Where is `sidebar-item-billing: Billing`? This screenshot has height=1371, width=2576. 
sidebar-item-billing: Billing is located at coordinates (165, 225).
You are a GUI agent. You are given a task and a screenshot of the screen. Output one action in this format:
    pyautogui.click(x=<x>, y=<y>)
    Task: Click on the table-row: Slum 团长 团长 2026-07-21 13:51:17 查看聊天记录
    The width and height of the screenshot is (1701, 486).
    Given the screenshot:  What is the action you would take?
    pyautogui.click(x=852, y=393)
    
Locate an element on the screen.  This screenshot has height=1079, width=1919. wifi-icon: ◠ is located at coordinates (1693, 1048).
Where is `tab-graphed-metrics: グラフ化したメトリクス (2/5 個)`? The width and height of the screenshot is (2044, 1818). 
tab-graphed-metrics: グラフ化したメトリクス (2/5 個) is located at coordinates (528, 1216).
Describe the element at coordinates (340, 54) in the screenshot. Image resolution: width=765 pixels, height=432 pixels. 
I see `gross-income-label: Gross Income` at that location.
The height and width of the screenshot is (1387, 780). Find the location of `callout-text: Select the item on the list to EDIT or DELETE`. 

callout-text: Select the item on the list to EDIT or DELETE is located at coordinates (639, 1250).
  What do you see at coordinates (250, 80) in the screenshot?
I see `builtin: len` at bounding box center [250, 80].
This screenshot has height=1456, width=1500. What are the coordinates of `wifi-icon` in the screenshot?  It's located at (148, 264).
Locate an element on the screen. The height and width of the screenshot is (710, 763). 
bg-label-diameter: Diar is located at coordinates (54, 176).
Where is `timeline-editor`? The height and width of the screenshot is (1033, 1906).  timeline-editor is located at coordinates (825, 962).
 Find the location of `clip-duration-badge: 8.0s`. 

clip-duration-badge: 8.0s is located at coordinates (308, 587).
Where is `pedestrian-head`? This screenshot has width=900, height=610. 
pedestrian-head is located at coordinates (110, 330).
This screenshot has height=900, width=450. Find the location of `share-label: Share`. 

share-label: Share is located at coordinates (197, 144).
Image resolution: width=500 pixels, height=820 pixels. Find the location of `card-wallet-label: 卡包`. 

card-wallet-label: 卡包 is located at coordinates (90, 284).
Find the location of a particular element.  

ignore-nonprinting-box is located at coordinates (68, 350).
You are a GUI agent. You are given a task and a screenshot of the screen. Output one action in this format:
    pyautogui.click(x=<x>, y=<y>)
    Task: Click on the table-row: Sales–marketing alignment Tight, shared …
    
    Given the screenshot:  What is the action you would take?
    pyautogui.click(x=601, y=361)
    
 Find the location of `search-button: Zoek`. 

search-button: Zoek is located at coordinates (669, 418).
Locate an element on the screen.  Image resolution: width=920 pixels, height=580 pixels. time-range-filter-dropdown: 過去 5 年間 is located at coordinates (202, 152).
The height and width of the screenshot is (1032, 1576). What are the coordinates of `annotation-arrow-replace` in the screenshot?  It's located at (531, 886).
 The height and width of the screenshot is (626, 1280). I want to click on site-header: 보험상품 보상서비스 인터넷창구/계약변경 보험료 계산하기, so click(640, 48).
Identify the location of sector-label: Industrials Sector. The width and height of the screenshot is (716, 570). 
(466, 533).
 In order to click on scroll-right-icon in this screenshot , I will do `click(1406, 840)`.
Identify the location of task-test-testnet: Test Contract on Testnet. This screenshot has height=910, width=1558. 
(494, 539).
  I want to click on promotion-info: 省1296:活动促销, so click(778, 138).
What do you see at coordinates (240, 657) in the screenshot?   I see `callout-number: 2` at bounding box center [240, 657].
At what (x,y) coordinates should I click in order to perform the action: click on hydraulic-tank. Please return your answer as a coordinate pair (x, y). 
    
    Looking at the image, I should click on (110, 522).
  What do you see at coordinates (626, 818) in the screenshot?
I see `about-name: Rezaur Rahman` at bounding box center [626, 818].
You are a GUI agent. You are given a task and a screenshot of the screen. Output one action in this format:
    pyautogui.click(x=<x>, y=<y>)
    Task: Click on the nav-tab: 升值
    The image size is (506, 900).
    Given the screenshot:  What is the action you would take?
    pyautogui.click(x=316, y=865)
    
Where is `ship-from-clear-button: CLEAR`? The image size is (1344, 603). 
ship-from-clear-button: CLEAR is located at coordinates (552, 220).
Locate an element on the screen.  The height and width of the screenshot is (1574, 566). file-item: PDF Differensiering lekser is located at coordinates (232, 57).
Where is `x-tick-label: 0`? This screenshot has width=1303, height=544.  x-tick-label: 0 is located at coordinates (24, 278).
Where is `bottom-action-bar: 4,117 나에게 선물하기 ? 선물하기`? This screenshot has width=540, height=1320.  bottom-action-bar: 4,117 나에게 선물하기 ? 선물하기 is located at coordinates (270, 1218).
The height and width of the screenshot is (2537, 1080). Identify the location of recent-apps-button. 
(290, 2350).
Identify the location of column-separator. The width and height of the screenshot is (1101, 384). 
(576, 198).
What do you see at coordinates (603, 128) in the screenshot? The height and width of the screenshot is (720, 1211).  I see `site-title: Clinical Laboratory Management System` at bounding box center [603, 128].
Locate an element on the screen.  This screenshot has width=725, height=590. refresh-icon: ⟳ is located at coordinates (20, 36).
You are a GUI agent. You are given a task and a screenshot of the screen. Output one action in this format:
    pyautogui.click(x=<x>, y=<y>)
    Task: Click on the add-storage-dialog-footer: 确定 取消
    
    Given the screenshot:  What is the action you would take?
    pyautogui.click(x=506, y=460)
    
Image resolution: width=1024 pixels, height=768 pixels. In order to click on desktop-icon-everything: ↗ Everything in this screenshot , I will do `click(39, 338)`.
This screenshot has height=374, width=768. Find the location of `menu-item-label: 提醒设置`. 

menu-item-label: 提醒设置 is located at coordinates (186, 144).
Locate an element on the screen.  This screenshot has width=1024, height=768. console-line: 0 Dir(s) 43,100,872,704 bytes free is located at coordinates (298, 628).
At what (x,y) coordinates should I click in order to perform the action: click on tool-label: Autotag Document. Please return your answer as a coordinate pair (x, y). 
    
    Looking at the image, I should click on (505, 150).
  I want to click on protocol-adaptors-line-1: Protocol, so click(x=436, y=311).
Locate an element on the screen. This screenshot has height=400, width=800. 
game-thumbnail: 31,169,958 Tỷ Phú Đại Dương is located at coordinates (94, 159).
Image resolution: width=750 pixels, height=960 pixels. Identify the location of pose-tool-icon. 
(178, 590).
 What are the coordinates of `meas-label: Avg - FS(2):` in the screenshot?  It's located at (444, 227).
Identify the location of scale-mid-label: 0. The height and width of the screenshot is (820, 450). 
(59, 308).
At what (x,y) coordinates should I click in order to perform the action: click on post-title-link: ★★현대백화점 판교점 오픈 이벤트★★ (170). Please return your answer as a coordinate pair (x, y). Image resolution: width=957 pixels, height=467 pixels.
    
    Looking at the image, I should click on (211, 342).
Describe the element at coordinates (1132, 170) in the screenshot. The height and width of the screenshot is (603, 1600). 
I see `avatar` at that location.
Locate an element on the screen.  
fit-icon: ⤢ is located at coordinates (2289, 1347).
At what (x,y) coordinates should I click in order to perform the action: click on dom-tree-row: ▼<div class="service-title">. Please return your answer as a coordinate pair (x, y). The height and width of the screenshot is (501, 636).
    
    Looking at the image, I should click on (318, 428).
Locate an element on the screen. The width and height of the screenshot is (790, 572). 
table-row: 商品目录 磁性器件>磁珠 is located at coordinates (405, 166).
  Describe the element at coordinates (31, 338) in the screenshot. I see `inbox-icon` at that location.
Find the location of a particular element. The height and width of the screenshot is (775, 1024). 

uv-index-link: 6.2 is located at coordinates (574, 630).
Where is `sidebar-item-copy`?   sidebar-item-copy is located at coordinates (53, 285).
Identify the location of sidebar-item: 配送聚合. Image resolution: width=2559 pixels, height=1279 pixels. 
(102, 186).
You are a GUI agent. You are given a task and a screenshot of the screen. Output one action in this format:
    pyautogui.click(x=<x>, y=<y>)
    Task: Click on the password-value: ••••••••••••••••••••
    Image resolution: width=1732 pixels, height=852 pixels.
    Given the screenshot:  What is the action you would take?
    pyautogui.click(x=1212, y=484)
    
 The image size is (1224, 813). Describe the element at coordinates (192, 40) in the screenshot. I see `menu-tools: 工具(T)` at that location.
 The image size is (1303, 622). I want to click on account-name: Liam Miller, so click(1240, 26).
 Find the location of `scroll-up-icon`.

Problem details
Reproduce verbatim the stretch of material above from the line containing "The height and width of the screenshot is (1387, 780)." through the line containing "clip-duration-badge: 8.0s is", both lines included.

Response to this exercise
The height and width of the screenshot is (1387, 780). Find the location of `callout-text: Select the item on the list to EDIT or DELETE`. 

callout-text: Select the item on the list to EDIT or DELETE is located at coordinates (639, 1250).
  What do you see at coordinates (250, 80) in the screenshot?
I see `builtin: len` at bounding box center [250, 80].
This screenshot has height=1456, width=1500. What are the coordinates of `wifi-icon` in the screenshot?  It's located at (148, 264).
Locate an element on the screen. The height and width of the screenshot is (710, 763). 
bg-label-diameter: Diar is located at coordinates (54, 176).
Where is `timeline-editor`? The height and width of the screenshot is (1033, 1906).  timeline-editor is located at coordinates (825, 962).
 Find the location of `clip-duration-badge: 8.0s`. 

clip-duration-badge: 8.0s is located at coordinates (308, 587).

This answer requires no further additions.